次に待ち受けるのが、時間の拘束です。選手コースの練習は、学校が終わった夕方から夜遅くにかけて、あるいは学校に行く前の早朝に行われます。公共交通機関で通える年齢であっても、防犯面や体調管理(練習後の即時補食や睡眠時間の確保)の観点から、親の送迎が必須となるケースが大半です。土日は大会で埋まり、ゴールデンウィークやお盆休みも練習や合宿で消えるため、「家族旅行」という概念が数年間失われる家庭も少なくありません。

実は一番つらい?「精神面でのサポート」

お金や時間はなんとかなっても、意外と親を追い詰めるのが精神的な負担です。タイムが伸びずに落ち込む我が子を見るつらさ、コーチから厳しく指導されている姿への葛藤、そして「0.1秒」を競うシビアな世界でのプレッシャー。親自身も、他の保護者との人間関係や、「自分のサポートが足りないのではないか」という不安に苛まれることがあります。子供のメンタルケアをするはずの親が、先に参ってしまうこともあるほどです。

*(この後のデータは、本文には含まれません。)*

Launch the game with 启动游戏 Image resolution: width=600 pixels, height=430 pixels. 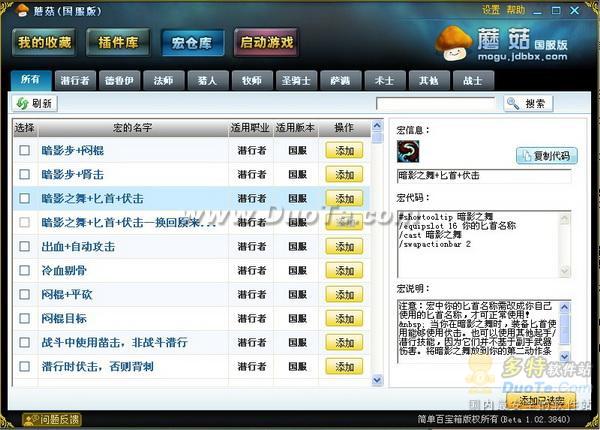tap(265, 42)
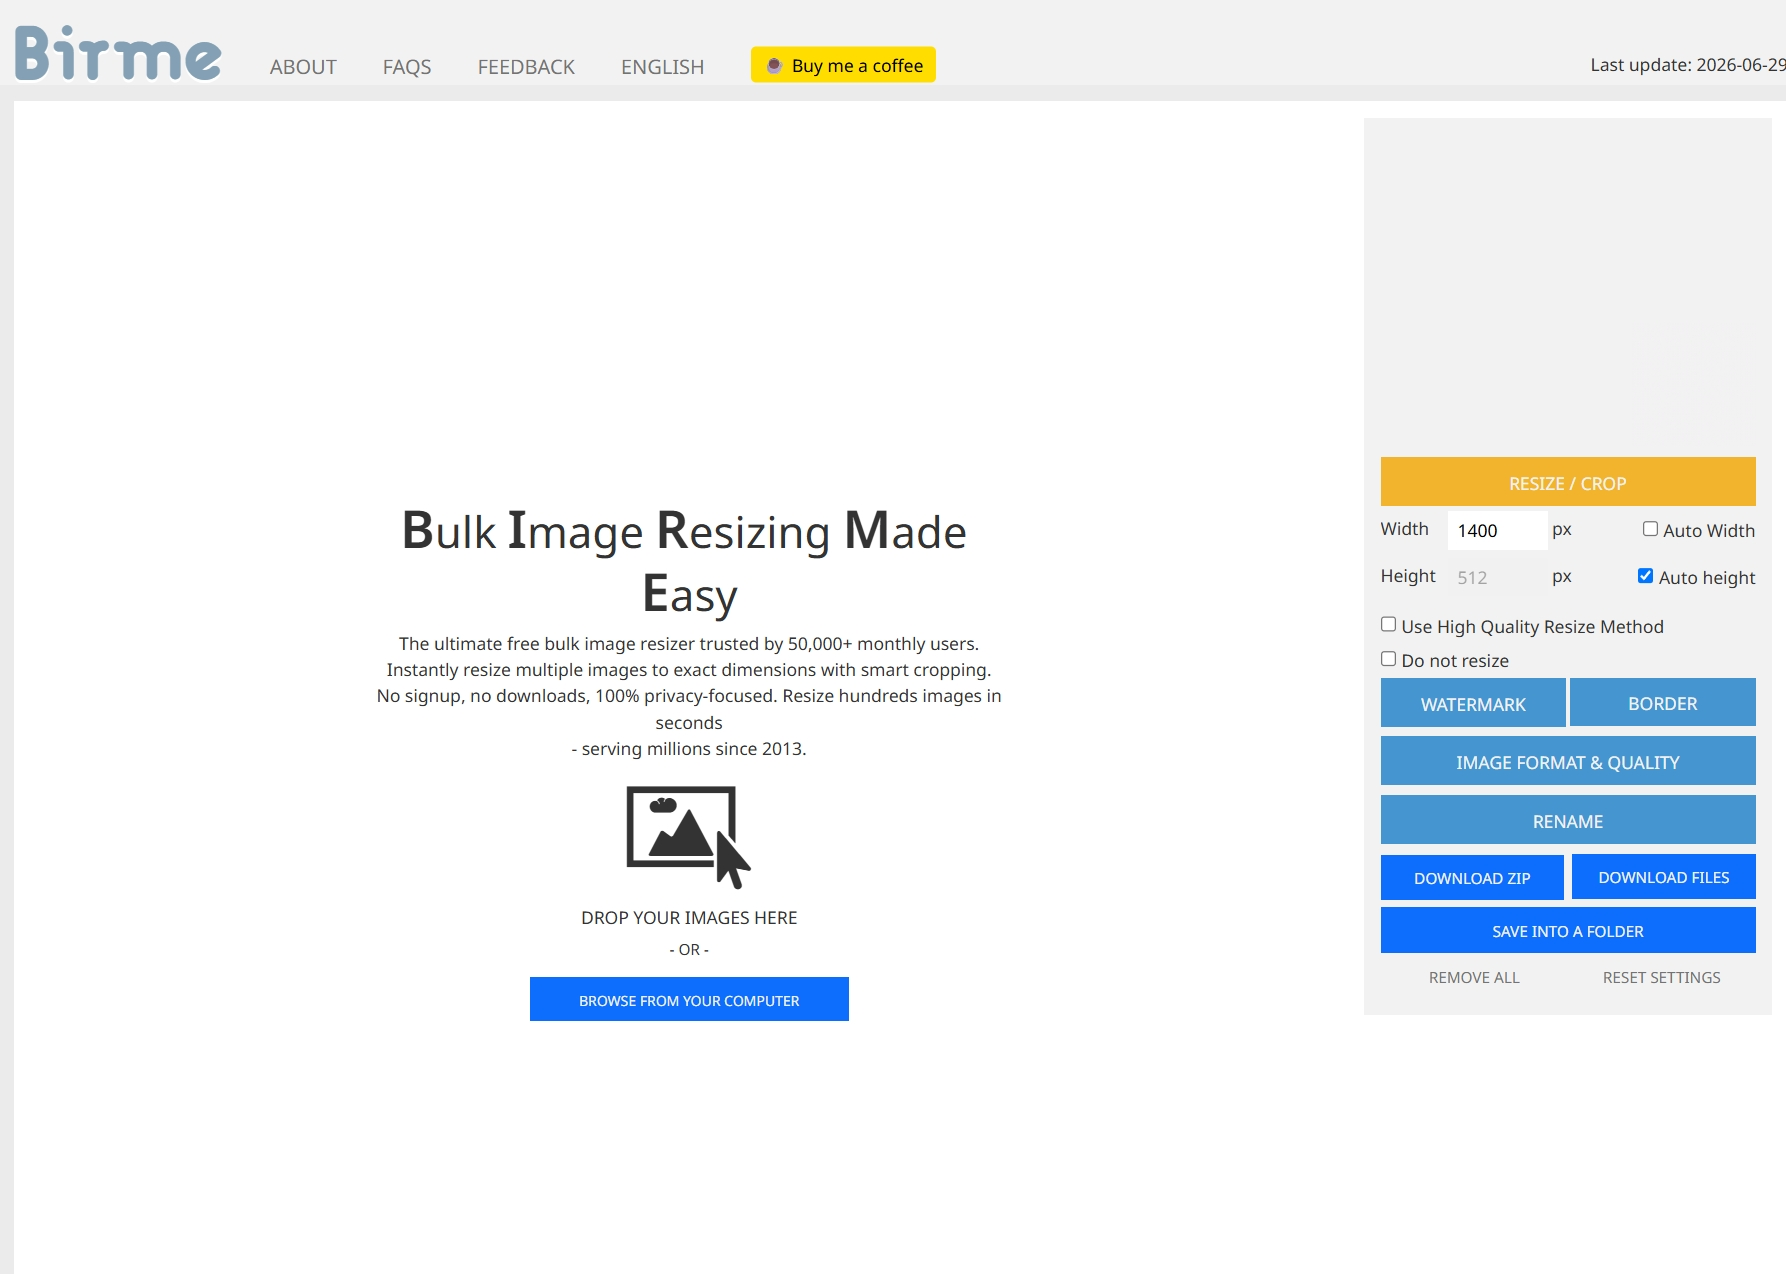Viewport: 1786px width, 1274px height.
Task: Expand the Rename section
Action: pos(1568,820)
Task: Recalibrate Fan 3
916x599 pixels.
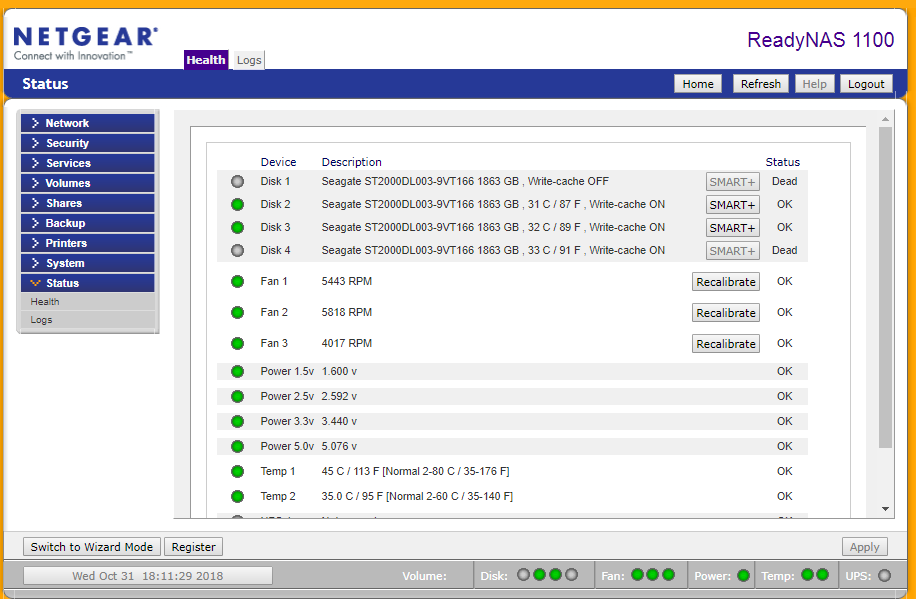Action: [725, 343]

想像以上にかかる?金銭面の負担を具体的にシミュレーション

「うちは富裕層ではないけれど、大丈夫かしら?」と心配される方も多いでしょう。ここでは、実際にどのような場面でお金がかかるのか、項目別に詳しく見ていきます。覚悟を決めるための「見積もり」としてご覧ください。

月謝だけではない!毎月・毎年かかる固定費のリアル

選手コースの月謝は、週5〜6回の練習で10,000円〜15,000円程度が相場ですが、強豪クラブや上位クラスになるとさらに上がります。しかし、これはあくまで「基本料金」です。これに加えて、年間登録料(日本水泳連盟への登録など)、暖房費、施設維持費などが徴収されることがあります。

また、意外と重いのが「指定用品」の購入費です。選手コースに上がると、チーム指定のジャージ、Tシャツ、短パン、バッグなどを一式揃える必要があります。これだけで初期費用として3万〜5万円ほどかかることも珍しくありません。子供は成長期ですぐにサイズアウトするため、数年おきの買い替えも発生します。

消耗品地獄?「高速水着」の寿命と価格

競泳の世界で親たちが最も衝撃を受けるのが、レース用水着(通称:高速水着)の値段と寿命です。トップ選手が着るような高機能水着は、1着2万円〜4万円もします。布面積の少ない男子用ですら数万円の世界です。

【高速水着の悲しい現実】

この高価な水着、実は「消耗品」です。撥水加工や着圧機能は、着用するたびに劣化します。「大事な大会でベストを出すためには、数回着たら寿命」と言われることもあります。成長期の子供はサイズも変わるため、年に何着も買い換える必要が出てくるのです。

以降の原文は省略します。